Nader Shenouda (43), Head of Placement & Distribution, QInvest
• Nader has accumulated 18 years of client relationship management experience in the MENA region, joining QInvest from Coutts & Co in the UK, where he was Executive Vice President based in London and led the Middle East Wealth Management team.
• Prior to joining Coutts, Nader was a Financial Consultant with Merrill Lynch International based in London where he focused on Ultra High Net Worth families, family offices and institutional clients in the Middle East.
• Nader holds a Bachelor of Science in Mechanical Engineering from the American University in Cairo and studied Investment Management at London Business School.
3. Principal Terms of the Placing with QInvest
The Company and QInvest have entered into a subscription agreement (the “Subscription Agreement”) under which QInvest has agreed to subscribe for 67,514,813 of the Placing Shares at a price of 34 pence per share subject to the satisfaction of the following conditions:
i. the approval of the Proposals at the General Meeting;
ii. admission of the Placing Shares to trading on AIM;
iii. approval from the Panel on Takeovers and Mergers of a waiver of Rule 9.1 of the City Code on Takeovers and Mergers;
iv. approval from the Financial Services Authority; and
v. deemed approval from the United States Financial Industry Regulatory Authority
occurring, in each case, on or before the later of (a) 01 September 2009 and (b) such later date as is agreed by the parties.
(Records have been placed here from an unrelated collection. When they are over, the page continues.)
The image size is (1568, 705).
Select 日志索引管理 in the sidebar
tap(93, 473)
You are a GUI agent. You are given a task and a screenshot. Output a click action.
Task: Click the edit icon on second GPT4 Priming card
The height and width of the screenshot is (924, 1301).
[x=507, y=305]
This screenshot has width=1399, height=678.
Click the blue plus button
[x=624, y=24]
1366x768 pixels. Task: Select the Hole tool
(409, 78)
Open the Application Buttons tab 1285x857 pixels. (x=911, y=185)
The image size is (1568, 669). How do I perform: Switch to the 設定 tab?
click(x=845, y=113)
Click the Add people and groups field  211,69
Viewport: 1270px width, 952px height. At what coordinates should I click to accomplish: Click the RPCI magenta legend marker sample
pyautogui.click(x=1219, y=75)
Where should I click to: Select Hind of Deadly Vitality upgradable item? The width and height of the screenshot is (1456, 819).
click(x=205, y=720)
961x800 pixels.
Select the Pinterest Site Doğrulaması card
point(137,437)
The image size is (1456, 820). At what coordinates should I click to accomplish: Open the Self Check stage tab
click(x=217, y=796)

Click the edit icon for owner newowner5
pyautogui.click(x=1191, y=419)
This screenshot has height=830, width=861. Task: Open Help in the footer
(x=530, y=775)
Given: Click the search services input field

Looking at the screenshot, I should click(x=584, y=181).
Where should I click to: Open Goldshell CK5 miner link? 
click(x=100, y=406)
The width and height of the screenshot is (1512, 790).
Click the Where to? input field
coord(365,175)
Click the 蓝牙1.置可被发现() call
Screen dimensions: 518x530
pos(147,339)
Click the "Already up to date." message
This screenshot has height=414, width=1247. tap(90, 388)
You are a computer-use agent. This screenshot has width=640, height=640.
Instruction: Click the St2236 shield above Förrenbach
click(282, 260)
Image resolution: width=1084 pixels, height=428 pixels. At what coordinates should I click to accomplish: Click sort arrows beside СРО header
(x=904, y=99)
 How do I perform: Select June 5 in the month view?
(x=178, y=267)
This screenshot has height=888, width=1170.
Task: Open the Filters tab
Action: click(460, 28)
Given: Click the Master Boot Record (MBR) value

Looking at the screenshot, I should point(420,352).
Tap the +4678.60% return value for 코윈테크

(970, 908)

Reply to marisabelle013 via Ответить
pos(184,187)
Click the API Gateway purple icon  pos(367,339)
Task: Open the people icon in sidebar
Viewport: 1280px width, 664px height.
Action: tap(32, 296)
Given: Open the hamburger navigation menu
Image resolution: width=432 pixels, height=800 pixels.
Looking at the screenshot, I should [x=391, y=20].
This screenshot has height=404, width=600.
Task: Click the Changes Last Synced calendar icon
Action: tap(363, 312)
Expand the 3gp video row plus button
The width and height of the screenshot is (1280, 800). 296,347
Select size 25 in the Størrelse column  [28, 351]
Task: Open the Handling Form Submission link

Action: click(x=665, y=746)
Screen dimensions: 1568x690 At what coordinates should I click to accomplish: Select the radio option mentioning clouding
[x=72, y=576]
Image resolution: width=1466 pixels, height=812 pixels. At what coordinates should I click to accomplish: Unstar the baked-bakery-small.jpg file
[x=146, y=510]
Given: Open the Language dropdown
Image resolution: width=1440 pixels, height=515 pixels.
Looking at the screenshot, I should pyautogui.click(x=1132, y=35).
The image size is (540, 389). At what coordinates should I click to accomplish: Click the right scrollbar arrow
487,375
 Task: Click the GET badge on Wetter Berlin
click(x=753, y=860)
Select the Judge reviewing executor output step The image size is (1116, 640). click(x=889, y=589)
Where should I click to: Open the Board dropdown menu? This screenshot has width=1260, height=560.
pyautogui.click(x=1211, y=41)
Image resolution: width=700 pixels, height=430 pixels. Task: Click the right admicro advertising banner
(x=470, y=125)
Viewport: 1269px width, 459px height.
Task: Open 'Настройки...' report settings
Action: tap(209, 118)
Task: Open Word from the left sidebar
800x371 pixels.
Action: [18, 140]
The Company and QInvest have also entered into a relationship agreement. This agreement is conditional upon completion of the Placing. Under the terms of the relationship agreement, QInvest has given certain undertakings to ensure, inter alia, that the Company is able, at all times, to carry on its business independently of QInvest and that all agreements and arrangements entered into between the Company and QInvest are on arm’s length terms.
The Company and QInvest have also entered into an agreement pursuant to which QInvest has undertaken to the Company that it will not, for a period of 12 months commencing on the completion of the Subscription Agreement, deal (except in certain permitted circumstances) in the Ordinary Shares to be issued to it pursuant to the Placing and will not, for a further period of 12 months, deal in such shares other than through the Company’s broker from time to time.